After learning how to correct for increasing seasonal variation, we also covered using dummy variables to help to model our data. This was a bit more of a complex R process, so we used an example produced by Dr. Knudson to explain it. First we took our data and assigned month factors to the years data.
justyear <- floor(airpass$year)
modecimal <- airpass$year - justyear
mofactor <-factor(round(modecimal*12))
levels(mofactor) <- c("Jan", "Feb", "Mar", "Apr", "May",
"Jun", "Jul", "Aug", "Sep", "Oct",
"Nov", "Dec")
summary(mofactor)
## Jan Feb Mar Apr May Jun Jul Aug Sep Oct Nov Dec
## 12 12 12 12 12 12 12 12 12 12 12 12
Then we added these in to the existing data to use in our model building.

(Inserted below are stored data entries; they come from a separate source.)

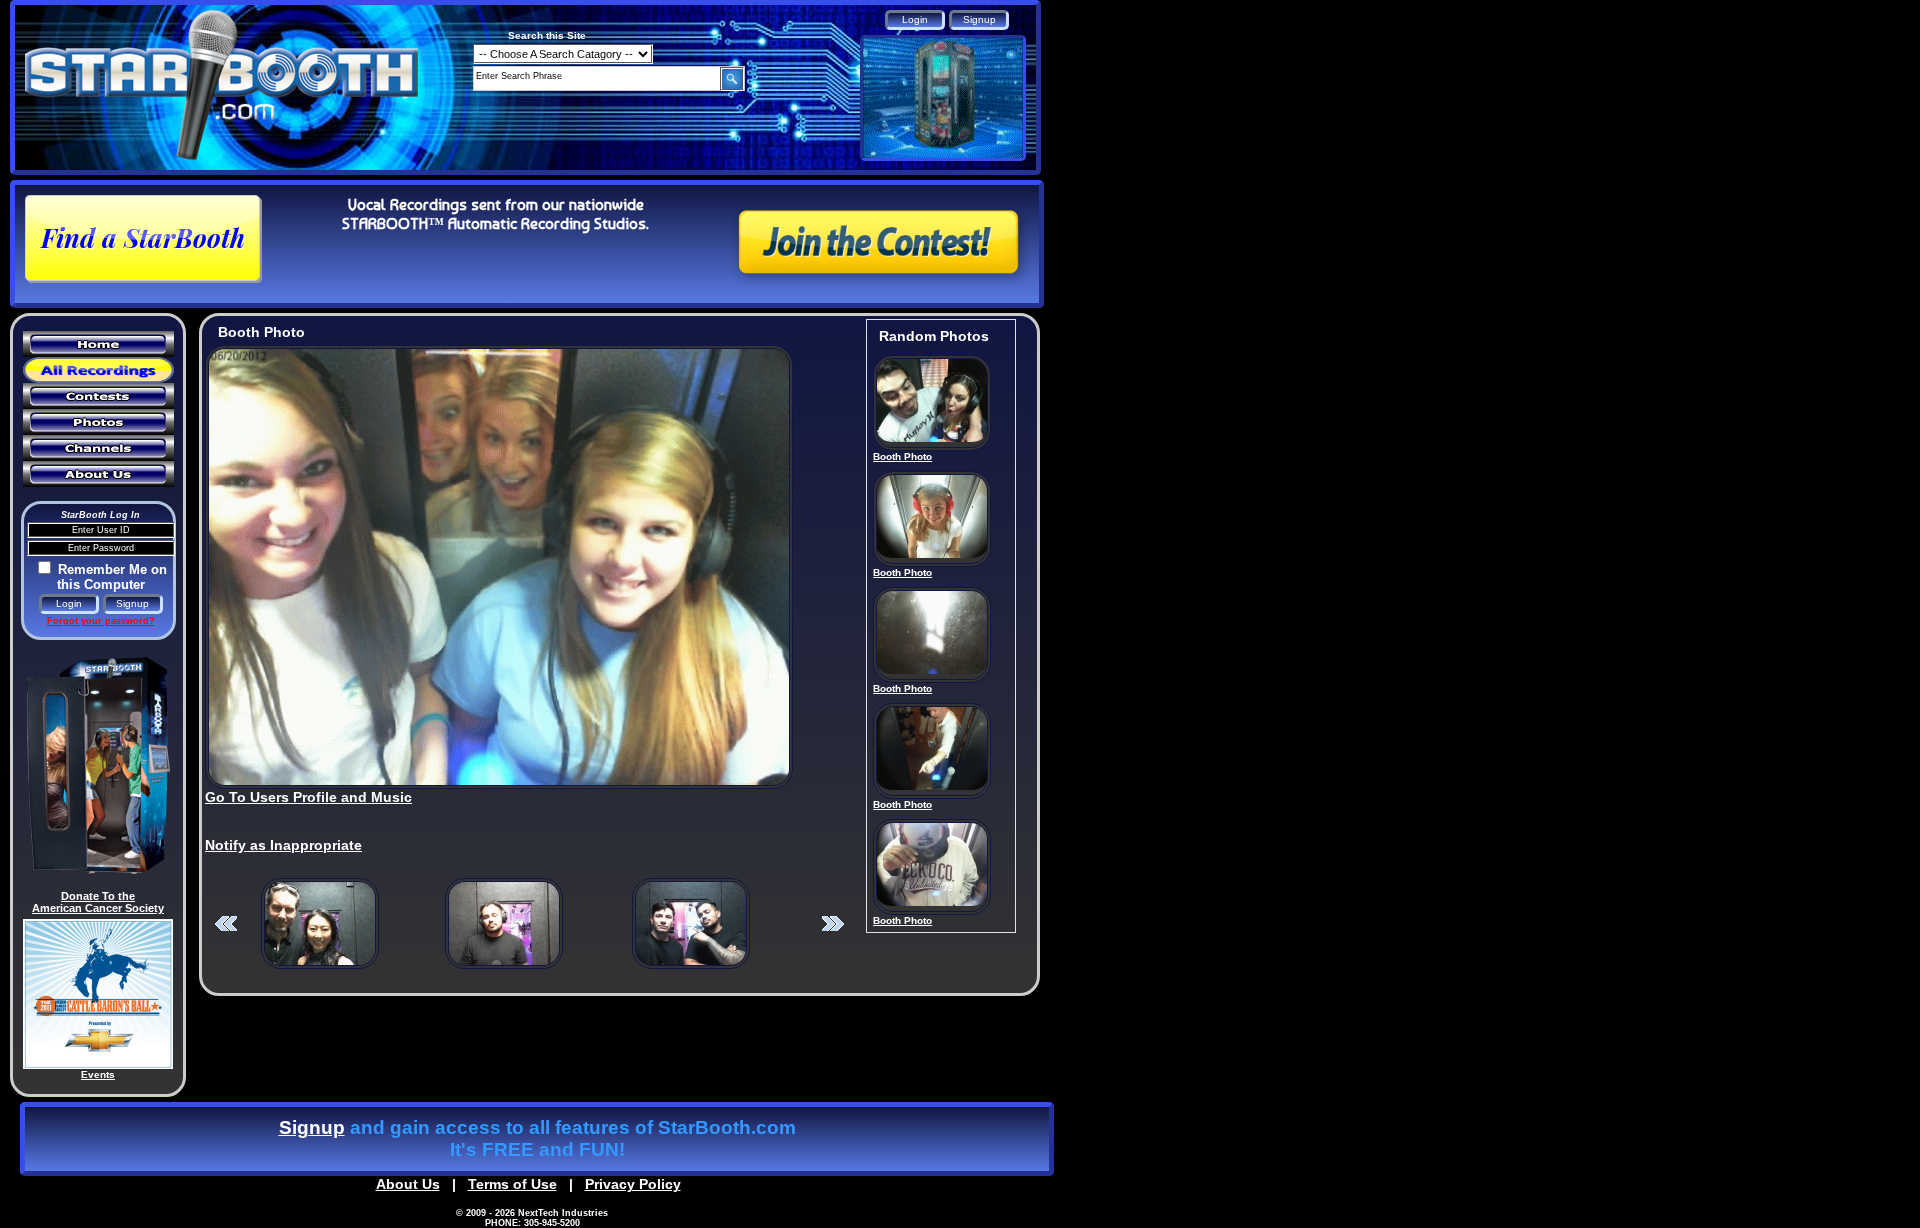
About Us (408, 1184)
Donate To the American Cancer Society (98, 902)
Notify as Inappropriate (283, 845)
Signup (312, 1127)
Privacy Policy (633, 1184)
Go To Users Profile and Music (308, 797)
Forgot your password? (101, 621)
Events (98, 1074)
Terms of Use (512, 1184)
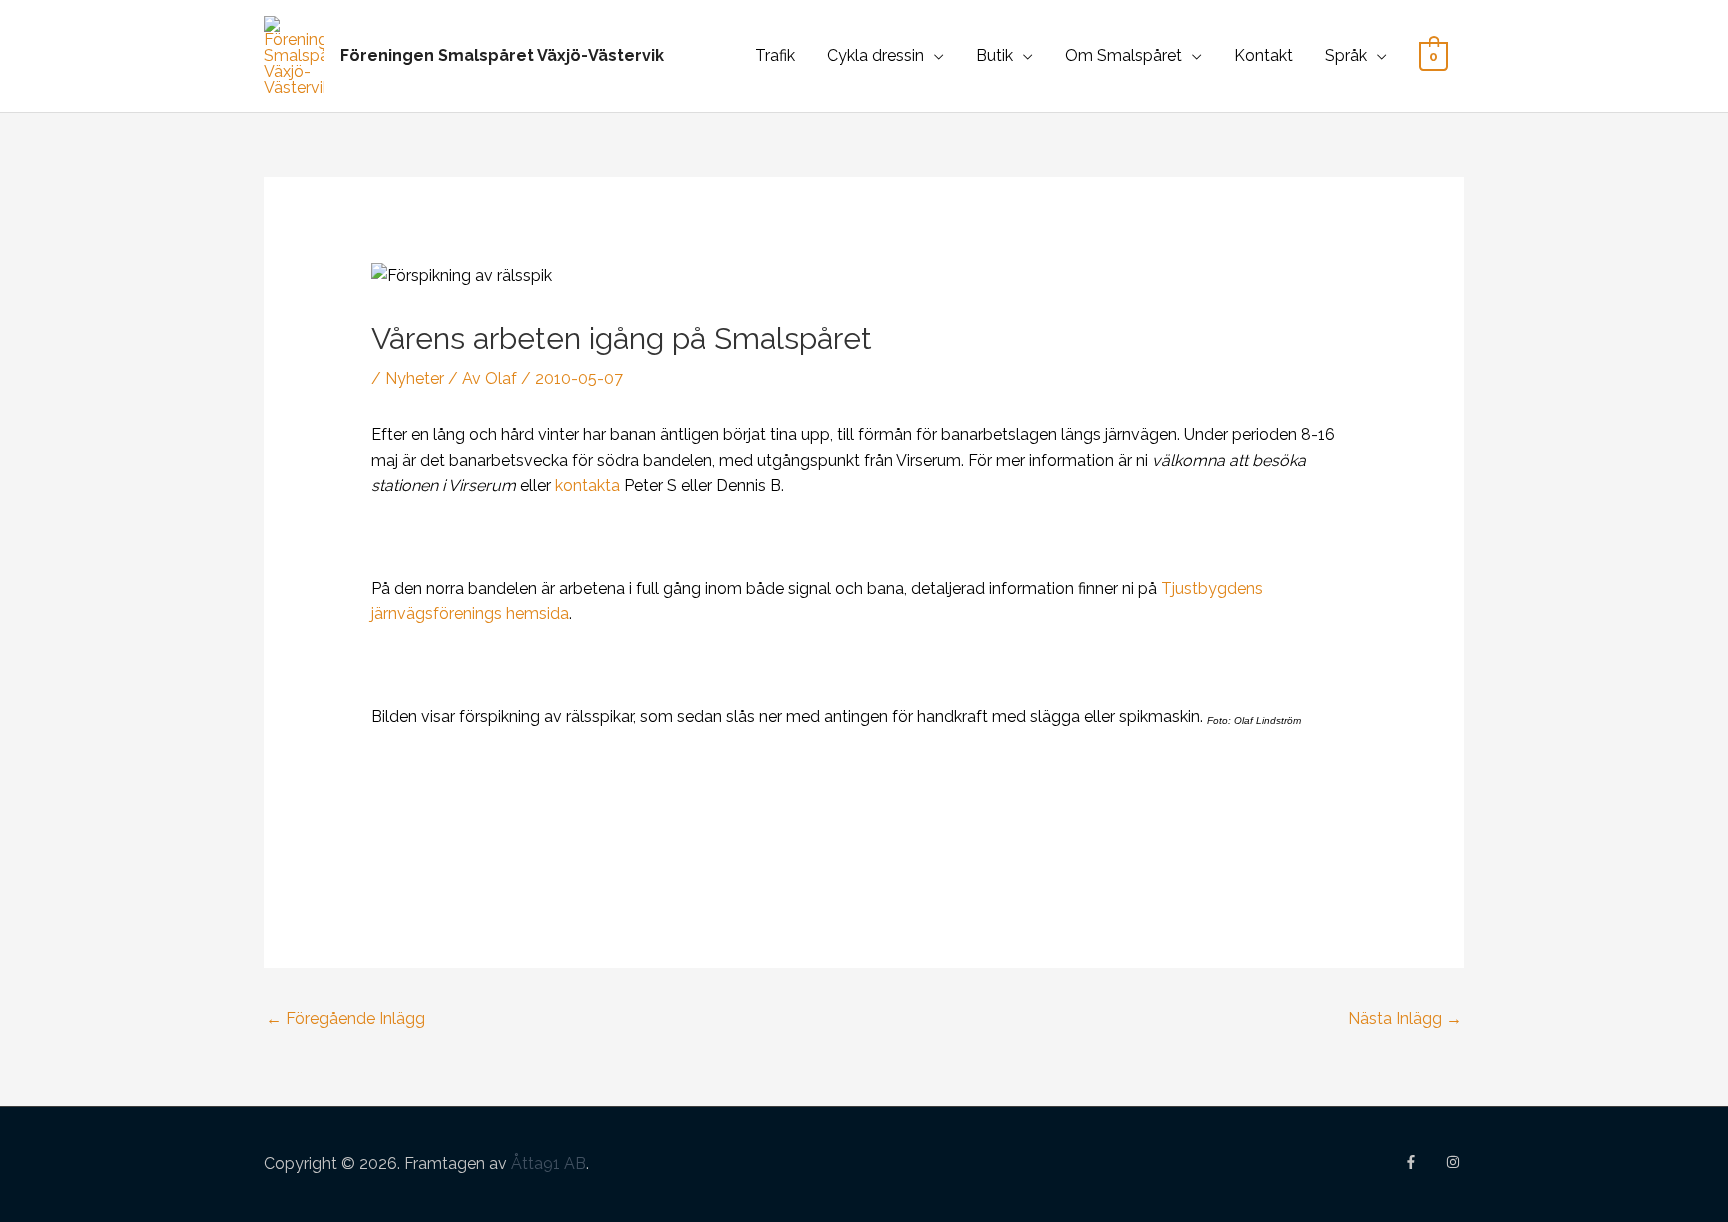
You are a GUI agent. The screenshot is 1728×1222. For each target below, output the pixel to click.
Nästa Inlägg (1405, 1018)
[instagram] (1455, 1162)
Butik (994, 55)
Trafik (775, 55)
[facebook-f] (1423, 1162)
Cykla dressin (875, 55)
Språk (1346, 55)
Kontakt (1263, 55)
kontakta (589, 485)
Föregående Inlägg (345, 1018)
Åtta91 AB (548, 1163)
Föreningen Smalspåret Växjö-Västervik (502, 55)
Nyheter (414, 378)
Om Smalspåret (1123, 55)
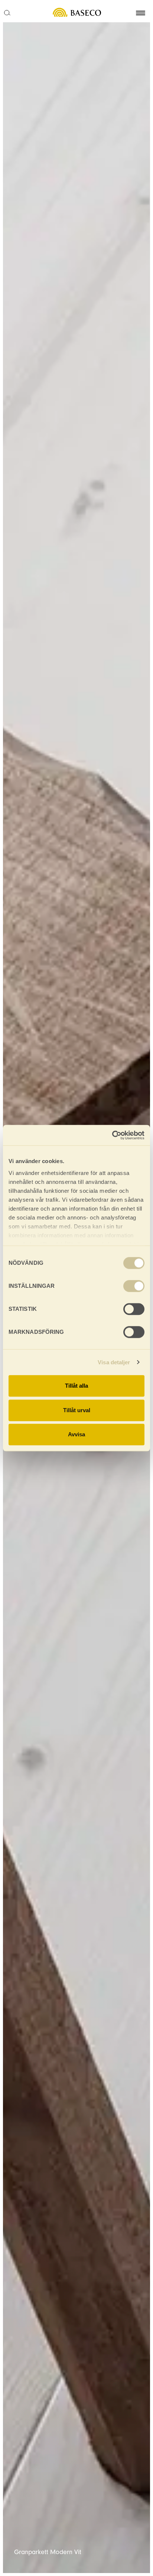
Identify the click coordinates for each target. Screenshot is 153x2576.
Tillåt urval (76, 1410)
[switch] (133, 1286)
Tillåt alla (76, 1385)
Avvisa (76, 1434)
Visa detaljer (114, 1362)
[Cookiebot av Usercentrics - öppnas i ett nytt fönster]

airpass$justyear <- justyear
airpass$mofactor <- mofactor
head(airpass)
## pass year justyear mofactor
## 1 112 49.08333 49 Feb
## 2 118 49.16667 49 Mar
## 3 132 49.25000 49 Apr
## 4 129 49.33333 49 May
## 5 121 49.41667 49 Jun
## 6 135 49.50000 49 Jul
Once these had been added in we used them to create our model.
mod <- lm(log(pass) ~ justyear + mofactor, data=airpass)
summary(mod)
##
## Call:
## lm(formula = log(pass) ~ justyear + mofactor, data = airpass)
##
## Residuals:
## Min 1Q Median 3Q Max
## -0.156370 -0.041016 0.003677 0.044069 0.132324
##
## Coefficients:
## Estimate Std. Error t value Pr(>|t|)
## (Intercept) -1.214998 0.081277 -14.949 < 2e-16 ***
## justyear 0.120826 0.001432 84.399 < 2e-16 ***
## mofactorFeb 0.031390 0.024253 1.294 0.198
## mofactorMar 0.019404 0.024253 0.800 0.425
## mofactorApr 0.159700 0.024253 6.585 1.00e-09 ***
## mofactorMay 0.138500 0.024253 5.711 7.19e-08 ***
## mofactorJun 0.146196 0.024253 6.028 1.58e-08 ***
## mofactorJul 0.278411 0.024253 11.480 < 2e-16 ***
## mofactorAug 0.392422 0.024253 16.180 < 2e-16 ***
## mofactorSep 0.393196 0.024253 16.212 < 2e-16 ***
## mofactorOct 0.258630 0.024253 10.664 < 2e-16 ***
## mofactorNov 0.130541 0.024253 5.382 3.28e-07 ***
## mofactorDec -0.003108 0.024253 -0.128 0.898
## ---
## Signif. codes: 0 '***' 0.001 '**' 0.01 '*' 0.05 '.' 0.1 ' ' 1
##
## Residual standard error: 0.0593 on 131 degrees of freedom
## Multiple R-squared: 0.9835, Adjusted R-squared: 0.982
## F-statistic: 649.4 on 12 and 131 DF, p-value: < 2.2e-16
Finally, we plotted our model against the original data to see how well it predicted the trends.
with(airpass, plot(log(pass)~ year, type="l" ))
lines(airpass$year, mod$fitted.values,col="blue")
After lecture today, we also had peer review and partnered up with someone to look at each others paper. I recieved lots of great feedback from Jimmy and my group definitely has some things to go back and change. A lot of Jimmy’s comments were about organizational things and how we could clean up the paper to make things clearer to the reader. One thing he mentioned was that we talked about transformations in our paper, but never went into detail about what we tried and why we didn’t use any sort of transformation. We had some plots detailing the residuals for both our transformed and non-transformed models, but they were relatively small, so his advice was to make those larger and go into more detail about what to look for and why we did what we did.
Another place Jimmy thought there was room for improvement was in the discussion. While we talked about some of our limitations and the potential for future research, we could have done a better job of relating our results back with our lit review. I plan on going back and correcting this by doing a better job of relating our research to the prior research that we found. I will also expalin how our research exapanded off of those studies and advanced research on this topic.